Carta à Consuelo
Minha querida amiga, hoje é o dia em que você morreu. Está um dia bonito, ensolarado. As folhas parecem balançar em câmera lenta e todos os ruídos do dia soam mais intensos. Imagino que faça parte da subjetividade causada pela dor, pelo desamparo de saber que você não está mais aqui hoje, não estará amanhã, nem depois.
Eu olho seu rosto no WhatsApp, releio as últimas mensagens trocadas e sinto uma falta de lógica brutal no fato de você ainda estar tão presente no meu celular. Claro que o ilógico é eu esperar uma resposta sua. Na manhã de hoje, foram seus filhos que me responderam pela sua conta. E eu entendo que você, agora, é a voz dos seus filhos. Foi o que eu senti quando abracei Carolina ontem à noite no hospital. Ela me lembra tanto você… as duas são lindas e fortes. Quem te conhece bem iria rir desse “forte”. Você não é forte, você é um touro, um furacão. Eu tô aqui abraçada com seu último livro e o título dele resume bem o que estou tentando dizer. “Três Histórias de Amor e Fúria”. Você é isso: amor e fúria. E eu adoro essa característica em você. Talvez é o que te dê o título de “o melhor diálogo da dramaturgia brasileira”, segundo Leilah Assumpção.

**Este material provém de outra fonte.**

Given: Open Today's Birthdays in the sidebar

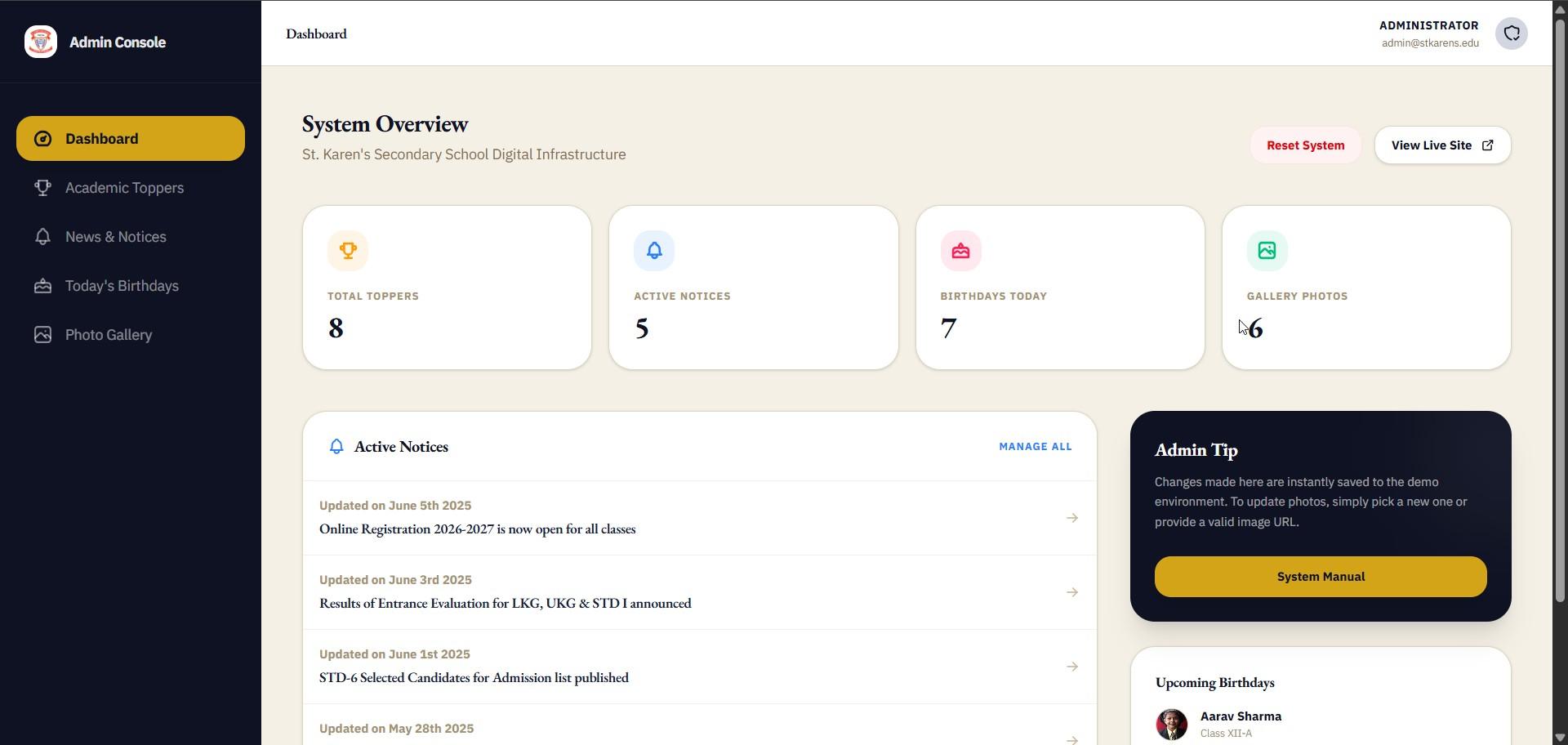Looking at the screenshot, I should tap(131, 286).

Estou um pouco confusa sobre o tempo verbal dessa carta. Você é ou você era? Você é, ponto.
Quando o médico plantonista entrou ontem no seu quarto de hospital, percebi que você não tinha boas perspectivas. Ele respondia as perguntas com constrangimento. Por um lado, gostei disso, porque mostrava um cuidado. Por outro, me indicou o que estava difícil de entender: você não acordaria nunca mais da sedação.
Eu peguei na sua mão, ensaiei uma despedida, mas não consegui falar. Eu tinha alguma expectativa de que você acordaria naquele momento e uma troca de olhar dissesse adeus. Puro egoísmo meu. Eu queria que você acordasse porque não fui me despedir de você antes, e a verdade é que eu cheguei tarde demais.

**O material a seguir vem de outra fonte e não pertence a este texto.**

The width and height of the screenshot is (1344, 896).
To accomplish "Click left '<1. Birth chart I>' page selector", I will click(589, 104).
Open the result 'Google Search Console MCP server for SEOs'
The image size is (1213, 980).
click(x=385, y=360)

Você me escreveu quando foi internada “acho que vou morrer, Mila”. Eu não acreditei e fui adiando a visita. Eu tenho uma desculpa, claro, todo mundo sempre tem uma desculpa. Aí você me escreveu no domingo pedindo uma visita, “sei que é difícil, mas se achar uma fenda na agenda, vem me dar um beijo. Saudade de você, sua energia, sua força, seu afeto”.
Eu não fui.
Quando sua filha me ligou contando que você estava sedada e poderia não acordar mais, meu chão sumiu. E agora eu sei como é devastador não ver uma pessoa que você ama “a tempo”. O remorso é terrível no luto e ainda vai me custar muito caro.

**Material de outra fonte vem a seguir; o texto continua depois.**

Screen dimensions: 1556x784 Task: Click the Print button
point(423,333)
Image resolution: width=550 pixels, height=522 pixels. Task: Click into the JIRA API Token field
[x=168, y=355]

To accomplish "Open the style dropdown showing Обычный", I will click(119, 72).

Você foi uma das maiores incentivadoras desse blog. Leu e comentou comigo cada um dos mais de cem posts que publiquei até agora. Esse será o primeiro que você não vai ler. Ele é uma carta para você. É a despedida que eu deixei de dar. O afeto que você pediu e eu deixei de entregar. O carinho na mão que eu queria ter feito, a transmissão de um calor no olhar, o chocolate que eu te levaria (ou aquele bacalhau que você ama), o silêncio que ficaria entre nós quando você pensasse na possibilidade de ser nosso último encontro. E eu entenderia. Eu ia te pedir para vir me contar se existe vida após a morte e repetiria mentalmente algo que você me falou, assim bem casual, durante um almoço: a maior qualidade do homem é a inquietude.